Il appartenait à Sfondrate de restituer à ce lieu vénérable son antique forme et ses honneurs. Pendant qu'il dirigeait les travaux de réparation et d'embellissement auxquels il voulait faire participer la basilique tout entière, il ordonna des fouilles sous le pavé de cette chapelle, et l'on vit bientôt qu'elle portait sur une voûte. Les abords ayant été sondés, on ne tarda pas à reconnaître l'hypocauste d'une salle de bains. Les nombreux soupiraux qui avaient été interceptés furent facilement ouverts, et l'on reconnut encore une des chaudières avec les restes des tuyaux de plomb par lesquels la vapeur montait dans le caldarium.
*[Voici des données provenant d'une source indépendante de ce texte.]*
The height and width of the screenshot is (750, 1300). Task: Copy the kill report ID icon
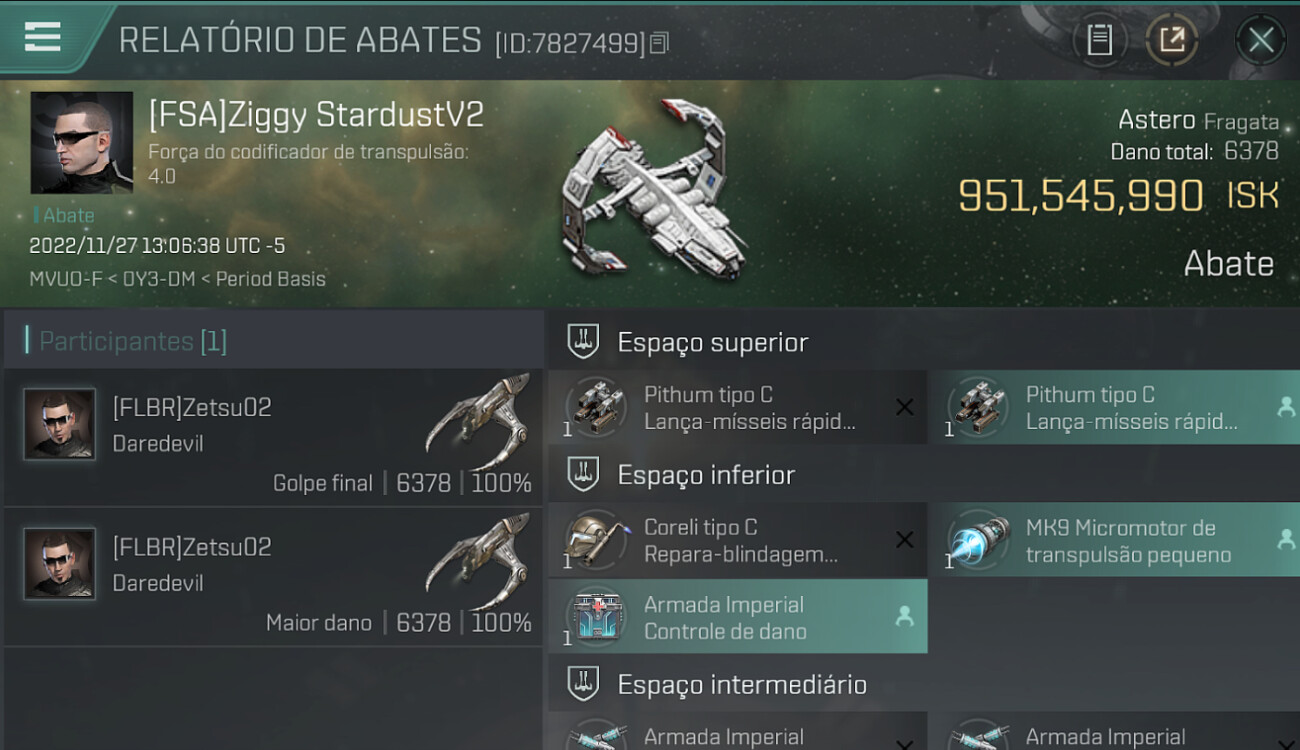[x=659, y=43]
Sfondrate disposa l'ornementation de la chapelle de manière à rendre impossible désormais la destruction d'un souvenir si cher à sa piété. Il fit garnir de grilles en fer les ouvertures par lesquelles l'oeil du pèlerin pénètre jusque dans les ombres de l'hypocauste, et découvre la chaudière que le temps a épargnée. Il dégagea les tuyaux en terre cuite qui donnaient passage à la vapeur, ainsi qu'un autre tuyau en plomb qui s'élève comme les premiers au-dessus du niveau de la salle ; les uns et les autres furent protégés par des plaques de cuivre fixées à la muraille. Rien enfin ne manqua à la restitution de ce vénérable monument qui reparut ce qu'il avait été dans l'origine, un sudatorium dont les dimensions, très inférieures à celles que l'on remarque dans les anciens thermes destinés à l'usage public, étaient en rapport avec l'habitation particulière dont cette salle avait formé un appendice. Platner et Bunsen ne font aucune difficulté de reconnaître dans cette pièce l'antique salle de bain, lieu du martyre de Cécile. (Beschreibung der Stadt Rom., t. III, 3° part.)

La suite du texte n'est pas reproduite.